Fertilizer spikes help gardeners to raise the healthiest and biggest garden items by releasing fertilizers slowly into the soil. There are pros and cons to using fertilizer spikes and if you do your research you can avoid many pitfalls that come with the improper usage of these spikes. This article will also discuss the best kind of fertilizer spikes for your outdoor ferns.
Ferns are popular landscaping plants. They come in various colors, heights and sizes. Most ferns are popular because of their easy to maintain characteristics and because they resist most insect infestation. Ferns have been around for a very long time and have adapted themselves to thrive in most adverse conditions. Some ferns will spread themselves out as they thrive, covering your grounds as background, or they will grow taller with full, overhanging leaves to be used as decorations for your garden, or as mere background contributors. Ferns like shades, though you can find some that will grow in the sunny areas of your garden. In order to find the shady or the sunny areas of your garden, observe your garden throughout the course of the day. The areas where the sunlight stays the longest would be considered the sunniest areas.
Use the Correct Type of Spikes for the Garden
Fertilizer spikes have a three numbered description on all their packaging. The first of the series of numbers represent the percentage of nitrogen present in the fertilizer. The second number in the series represents the percentage of phosphorus. The last number represents the percentage of potassium in the fertilizer. You can easily research for the specific type of plant or garden item and find the three numbered series of nitrogen, phosphorus and potassium specific for it and match it to the fertilizer spike. Most packaging comes with helpful pictures and labels to aid the consumer also. Fertilizer spikes come made for generic outdoor trees or shrubs, evergreens, azaleas, tomatoes, palm trees, citrus trees, rose shrubs, generic vegetables, outdoor as well as indoor plants. You can check for a fern specific packaging. If all fails, each gardening or home improvement stores generally have helpful gardening experts who can probably lead you to the right fertilizer spike best for your type of garden item. Ferns need a good dose of nitrogen to keep them looking green. A good first high number and the second and third following a 3-1-2 ratio seem to work best for most ferns.
Correct Application of Fertilizer Spikes
Some gardeners have complained of damage to roots or uneven distribution of the fertilizer resulting in plants dying or withering in some areas while other areas thrived.

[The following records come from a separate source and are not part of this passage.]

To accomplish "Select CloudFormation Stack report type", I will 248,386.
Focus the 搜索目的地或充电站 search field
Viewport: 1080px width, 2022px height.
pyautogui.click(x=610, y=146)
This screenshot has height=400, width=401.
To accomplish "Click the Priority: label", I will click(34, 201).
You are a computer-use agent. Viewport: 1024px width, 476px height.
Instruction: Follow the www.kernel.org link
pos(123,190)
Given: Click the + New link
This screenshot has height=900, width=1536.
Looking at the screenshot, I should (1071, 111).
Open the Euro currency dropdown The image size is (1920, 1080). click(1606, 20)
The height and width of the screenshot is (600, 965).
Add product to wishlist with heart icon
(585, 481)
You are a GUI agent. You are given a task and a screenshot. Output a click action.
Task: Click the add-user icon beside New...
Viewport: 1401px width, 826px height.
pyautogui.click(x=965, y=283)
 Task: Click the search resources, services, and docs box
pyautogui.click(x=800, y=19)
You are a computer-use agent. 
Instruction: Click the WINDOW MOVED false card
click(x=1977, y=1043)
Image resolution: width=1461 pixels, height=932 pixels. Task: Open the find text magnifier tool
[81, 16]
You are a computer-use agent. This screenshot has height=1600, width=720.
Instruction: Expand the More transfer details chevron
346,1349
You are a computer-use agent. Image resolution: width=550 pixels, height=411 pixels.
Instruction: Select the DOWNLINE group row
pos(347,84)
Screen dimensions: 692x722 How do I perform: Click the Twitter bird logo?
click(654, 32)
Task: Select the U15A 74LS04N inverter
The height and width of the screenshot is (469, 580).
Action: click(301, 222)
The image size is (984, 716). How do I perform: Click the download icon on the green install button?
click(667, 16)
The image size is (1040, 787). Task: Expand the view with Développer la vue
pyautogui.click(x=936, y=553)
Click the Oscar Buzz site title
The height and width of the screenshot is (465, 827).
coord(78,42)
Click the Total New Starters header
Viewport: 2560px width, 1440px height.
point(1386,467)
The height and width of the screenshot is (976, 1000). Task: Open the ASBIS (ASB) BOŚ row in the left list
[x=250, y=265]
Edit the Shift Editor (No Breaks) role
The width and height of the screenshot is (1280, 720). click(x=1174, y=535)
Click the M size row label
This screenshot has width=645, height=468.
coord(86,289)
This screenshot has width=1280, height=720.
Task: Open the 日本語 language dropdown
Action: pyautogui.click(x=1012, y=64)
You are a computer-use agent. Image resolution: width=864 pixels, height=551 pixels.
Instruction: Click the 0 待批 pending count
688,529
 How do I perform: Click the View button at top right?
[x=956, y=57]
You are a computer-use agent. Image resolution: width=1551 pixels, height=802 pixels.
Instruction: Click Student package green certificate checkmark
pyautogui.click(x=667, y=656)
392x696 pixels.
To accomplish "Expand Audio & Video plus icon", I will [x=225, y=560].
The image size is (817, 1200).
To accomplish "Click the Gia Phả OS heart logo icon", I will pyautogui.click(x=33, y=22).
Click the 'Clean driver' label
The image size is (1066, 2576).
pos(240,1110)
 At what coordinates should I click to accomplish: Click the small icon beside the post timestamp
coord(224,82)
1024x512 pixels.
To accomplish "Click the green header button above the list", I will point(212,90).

Ferns are light eaters and only need one application of fertilizer during early Spring or in the early growing season. Check with the store gardening expert to make sure that the size of the spike you are getting will deliver the correct dosage of fertilizer to your ferns. Drive your spikes into the ground after measuring the correct distance as specified in the packaging. Evenly space out your spikes so that all underground fern roots have easy access to the fertilizer spikes. Water the ground until soaked so that the fertilizer, when released, will spread out evenly into the soil.